Friday, June 20, 2008

GA: Form of Government is the Primary Issue

The proposed new Form of Government (FOG) is the single most important issue before the Presbyterian General Assembly. The idea behind the proposed revision is to make the government section of the Book of Order less of a regulatory manual and more of a constitution made of basic principles. More choice and responsibility would be shifted to the presbyteries and congregations, less set by the church's central bodies. The main motivation, I think, was to keep the General Assembly from becoming a continuous constitutional convention, with each Assembly producing new constitutional amendments.

I applaud the idea behind the new FOG and most of their suggested revisions. However, I am a polity wonk. Few other people are, nor should they be. So it is normal for most commissioners to the Assembly to feel unprepared to decide about a whole new form of government.

It is possible that the committee charged with FOG will feel that they are masters of the situation after a few days of testimony and discussion. It is possible that the Assembly will trust the committee's judgment. But it is not likely.

The more likely outcome is delay for study. This would not be terrible, but it increases the odds that Nothing Will Happen.

One interesting idea on the table is a proposal from Detroit Presbytery to authorize six presbyteries to try out the new FOG for two years and report back to the next GA. This proposal is the brainchild of Ed Koster, the most serious challenger for the Stated Clerk's job. I would favor this over sheer delay.

One of the main reasons for the general ambivalence about the new FOG is sheer distrust of all the central institutions of the denomination. The nFOG Task Force did not, I think, deserve this mistrust, and it isn't really directed at then. Even critics of the proposal have generally praised the task force. The mistrust comes from a fear that if presbyteries and congregations are given more freedom, more local option in applying general church principles, some of them (especially the most liberal) will use this freedom as license to evade the standards of the church's majority.

Some safeguards have been built in to prevent local option on the most contentious issues. The property trust and chastity and fidelity provisions of the current Book of Order were specifically preserved by order of the previous GA. And there is good reason for this mistrust, as the recent PJC decision in the Spahr case demonstrates.

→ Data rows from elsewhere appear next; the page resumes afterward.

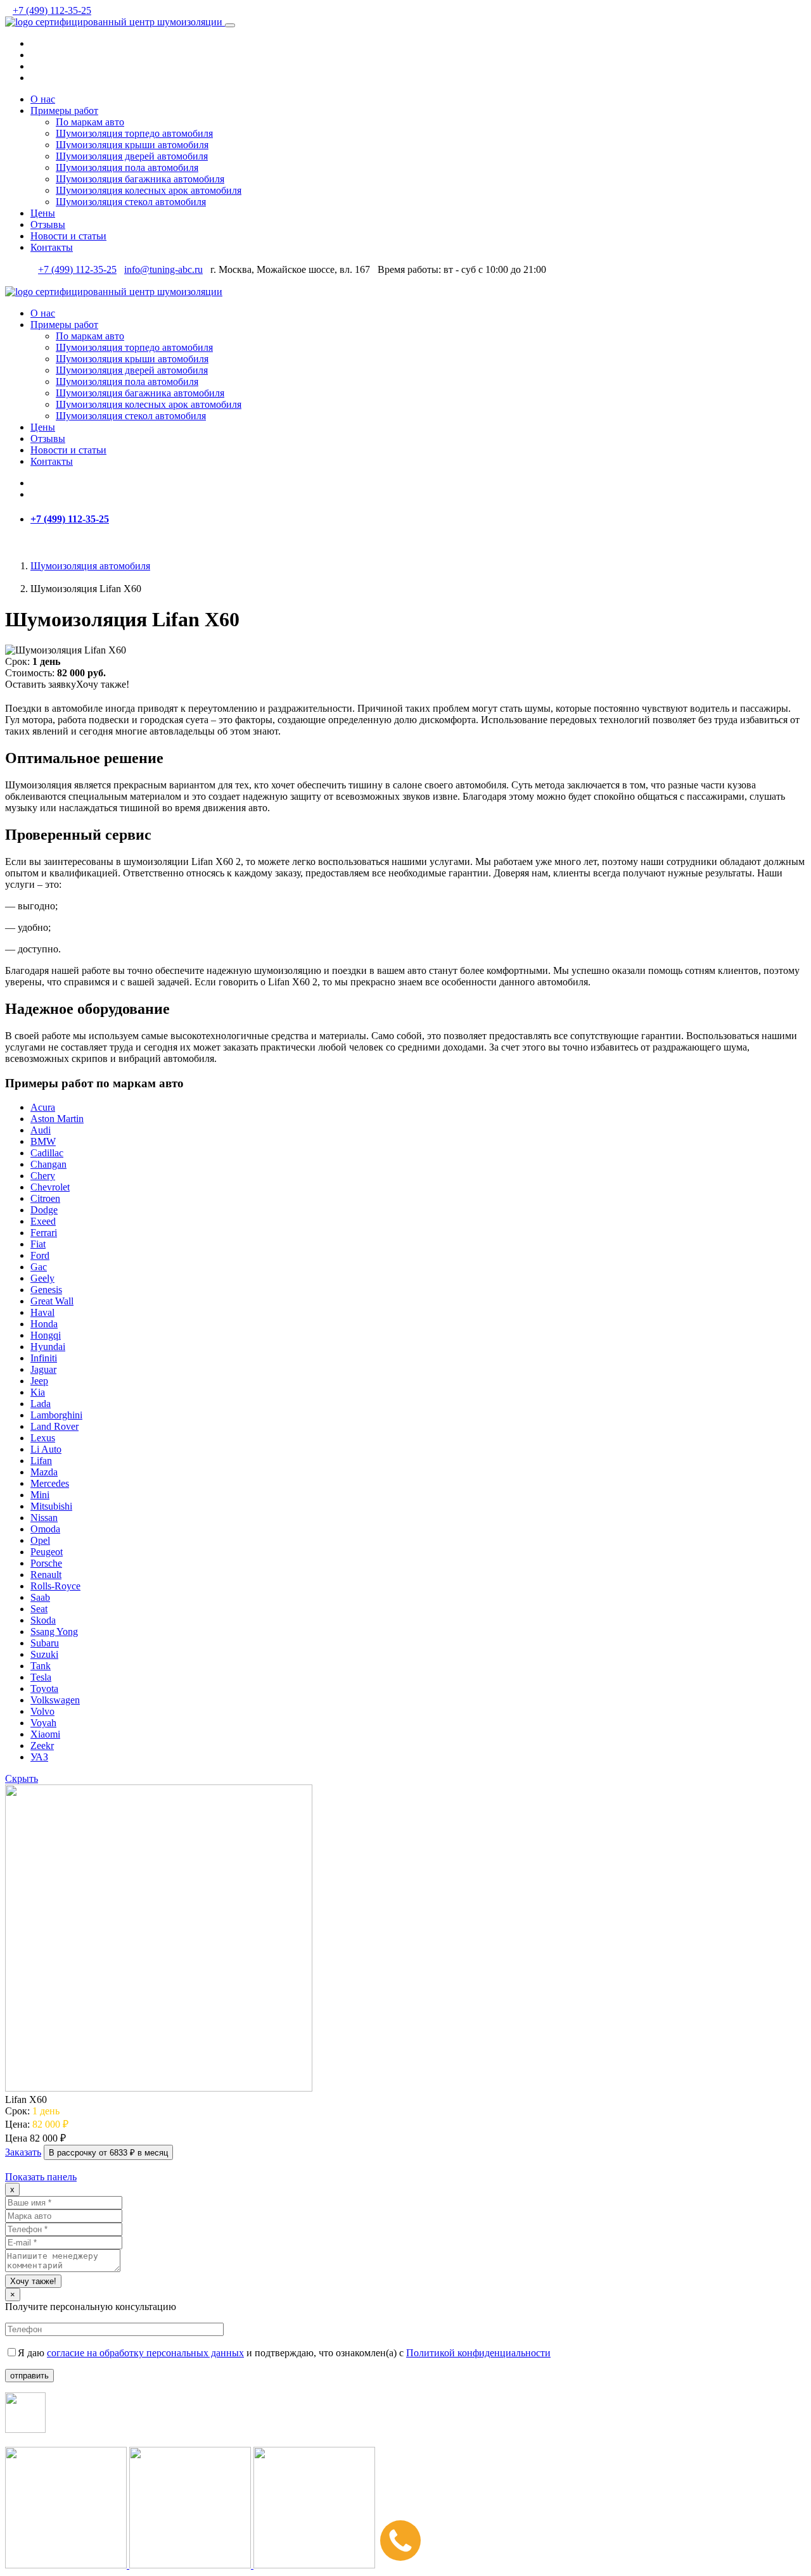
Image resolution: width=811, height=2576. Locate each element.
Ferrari (43, 1232)
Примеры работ (64, 110)
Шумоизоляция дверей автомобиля (132, 156)
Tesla (40, 1677)
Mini (39, 1494)
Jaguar (43, 1369)
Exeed (43, 1221)
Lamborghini (56, 1415)
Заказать (23, 2152)
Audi (40, 1130)
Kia (37, 1392)
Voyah (43, 1722)
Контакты (51, 247)
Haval (42, 1312)
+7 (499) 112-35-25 (52, 10)
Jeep (39, 1380)
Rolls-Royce (55, 1586)
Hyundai (47, 1346)
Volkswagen (55, 1700)
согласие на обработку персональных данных (145, 2352)
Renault (45, 1574)
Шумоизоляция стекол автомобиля (131, 201)
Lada (40, 1403)
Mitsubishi (51, 1506)
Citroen (45, 1198)
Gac (38, 1266)
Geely (42, 1278)
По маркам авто (90, 122)
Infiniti (43, 1358)
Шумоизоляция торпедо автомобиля (134, 133)
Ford (39, 1255)
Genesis (46, 1289)
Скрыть (21, 1778)
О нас (42, 99)
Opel (40, 1540)
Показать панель (41, 2176)
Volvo (42, 1711)
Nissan (44, 1517)
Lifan (41, 1460)
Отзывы (47, 224)
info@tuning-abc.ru (163, 269)
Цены (42, 213)
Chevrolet (50, 1187)
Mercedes (49, 1483)
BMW (43, 1141)
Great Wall (51, 1301)
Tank (40, 1665)
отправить (29, 2375)
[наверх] (9, 2165)
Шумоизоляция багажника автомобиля (140, 179)
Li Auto (45, 1449)
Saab (40, 1597)
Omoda (45, 1529)
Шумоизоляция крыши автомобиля (132, 144)
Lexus (42, 1437)
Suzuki (44, 1654)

Still, I think the revised Form of Government proposal is a good one. I hope the Assembly gives it the attention it deserves, and that it is not overshadowed by lesser issues.

1 comment:

Dr. J said...

There was a time, I'm told, when ordination exams were unique to presbyteries--that is, we didn't have standard ords in that day. So, prospective ordinands would go prebytery-shopping. The point? I wonder if this will happen in reverse when we move to a more local-option system. Ministers (and others, I presume) would, in this scenario, shop around for a presbytery more to their liking, and presbyteries in turn would develop litmus tests to "keep out th' riff-raff." You're a polity wonk--just how inflexible do you think our current FOG is? I understand the issue of GA's turning into endless constituttional conventions, but that's a symptom, not the disease.